Acquisitions and Financial Assistance

The use of share transfers in property acquisitions also triggers restrictions under Chapter 21 of the Swedish Companies Act, which prohibits financial assistance (loans, guarantees, or security) for the acquisition of shares in the company itself, its parent, or its sister companies. Breaches may result in criminal liability for directors, adverse tax consequences for beneficiaries, and the Lender being required to return the security unless it acted in good faith.

Market practice in Sweden often involves delaying the granting of security by the target group for up to three months post-acquisition. However, this delay does not resolve the upstreaming issues under Chapter 17 of the Swedish Companies Act, nor has it been validated by the Supreme Court.

Such delays are typically impractical and unacceptable to a Lender in real estate finance where the value lies in the underlying real property and the possibility to realise such security assets. To address this, the loans are often split into an acquisition facility and a refinancing facility to make clear that part of the loan is to be used for the refinancing of the Propcos and that the other part is to be used to finance the share purchase—the funds used for the refinancing of existing Propco debt inherently fall outside the scope of the acquisition financing and are (as outlined above) considered beneficial to the Propco.

Only the refinancing portion can be secured by the Propco while the Borrower or parent company can secure both facilities with its assets, such as the shares it holds in the Propcos and its rights under the downstream loans.

Merger as a Structural Solution

One way to avoid both corporate benefit and financial assistance limitations is through a merger between the Borrower and the Propco. Post-merger, the property and the debt reside in the same entity, allowing the company to secure its own obligations without restriction. The image below illustrates this with a simple Borrower-Propco structure where there is acquisition debt.

leaf graphic

Prior to the merger, only one-third of the loans provided by the Lender were covered by mortgage security. Following the merger, the Lender benefits from full mortgage coverage across the entire loan amount.

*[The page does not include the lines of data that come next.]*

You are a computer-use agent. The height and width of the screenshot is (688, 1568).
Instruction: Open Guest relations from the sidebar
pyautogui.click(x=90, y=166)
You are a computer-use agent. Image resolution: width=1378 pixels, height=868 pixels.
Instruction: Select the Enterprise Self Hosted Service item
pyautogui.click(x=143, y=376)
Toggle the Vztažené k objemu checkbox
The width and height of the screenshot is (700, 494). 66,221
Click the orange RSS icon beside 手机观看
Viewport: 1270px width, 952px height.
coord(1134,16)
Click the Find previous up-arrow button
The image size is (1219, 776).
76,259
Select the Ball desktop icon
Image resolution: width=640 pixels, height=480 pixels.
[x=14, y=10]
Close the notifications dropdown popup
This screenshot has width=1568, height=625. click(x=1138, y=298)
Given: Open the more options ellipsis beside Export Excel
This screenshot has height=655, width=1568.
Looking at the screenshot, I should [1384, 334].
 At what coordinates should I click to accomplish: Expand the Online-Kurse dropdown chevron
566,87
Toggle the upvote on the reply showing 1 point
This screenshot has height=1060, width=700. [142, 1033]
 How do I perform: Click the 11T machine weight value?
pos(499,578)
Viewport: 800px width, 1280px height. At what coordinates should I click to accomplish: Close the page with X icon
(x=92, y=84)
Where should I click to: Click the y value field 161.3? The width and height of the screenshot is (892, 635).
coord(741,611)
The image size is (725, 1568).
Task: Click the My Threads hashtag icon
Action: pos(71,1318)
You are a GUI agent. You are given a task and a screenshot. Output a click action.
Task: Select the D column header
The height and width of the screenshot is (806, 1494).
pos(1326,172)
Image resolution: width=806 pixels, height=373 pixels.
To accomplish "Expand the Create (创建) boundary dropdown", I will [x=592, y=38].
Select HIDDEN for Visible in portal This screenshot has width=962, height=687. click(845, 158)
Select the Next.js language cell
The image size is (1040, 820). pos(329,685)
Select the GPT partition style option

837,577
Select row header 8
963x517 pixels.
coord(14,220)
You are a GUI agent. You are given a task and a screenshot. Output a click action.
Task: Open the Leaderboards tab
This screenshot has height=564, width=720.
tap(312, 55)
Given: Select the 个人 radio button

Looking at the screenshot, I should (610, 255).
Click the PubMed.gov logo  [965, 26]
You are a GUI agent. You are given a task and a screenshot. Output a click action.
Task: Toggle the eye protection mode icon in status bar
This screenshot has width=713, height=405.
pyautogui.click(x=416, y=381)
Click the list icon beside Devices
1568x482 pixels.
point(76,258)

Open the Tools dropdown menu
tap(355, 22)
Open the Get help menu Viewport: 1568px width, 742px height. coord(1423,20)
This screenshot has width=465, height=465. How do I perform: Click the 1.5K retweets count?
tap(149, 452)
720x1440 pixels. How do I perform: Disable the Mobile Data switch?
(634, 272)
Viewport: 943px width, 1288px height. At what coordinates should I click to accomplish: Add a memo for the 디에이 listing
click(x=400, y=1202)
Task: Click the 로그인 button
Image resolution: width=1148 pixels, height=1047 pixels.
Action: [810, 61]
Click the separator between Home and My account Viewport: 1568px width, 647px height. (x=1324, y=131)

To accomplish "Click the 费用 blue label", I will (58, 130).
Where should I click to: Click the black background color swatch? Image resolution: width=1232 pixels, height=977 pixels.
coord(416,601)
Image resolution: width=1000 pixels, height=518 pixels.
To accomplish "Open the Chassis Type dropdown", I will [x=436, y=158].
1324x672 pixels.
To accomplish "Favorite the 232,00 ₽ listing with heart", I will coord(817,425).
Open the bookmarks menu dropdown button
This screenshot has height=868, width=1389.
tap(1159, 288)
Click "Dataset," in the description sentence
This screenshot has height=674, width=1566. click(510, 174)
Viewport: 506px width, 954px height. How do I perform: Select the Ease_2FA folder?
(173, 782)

It should be noted that mergers typically take 3–6 months to complete and may not suit all strategies—particularly in large portfolios where flexibility to divest individual properties is desired. In such cases, a consolidated structure may prove restrictive.

Conclusion

Real estate financing in Sweden involves legal and structural considerations with elements such as corporate benefit and financial assistance rules, claw-back issues, stamp duty and corporate mergers.

A clear understanding of these components and how to work around them—combined with careful transaction structuring—is essential for lenders and borrowers aiming to achieve commercially sound and legally robust outcomes.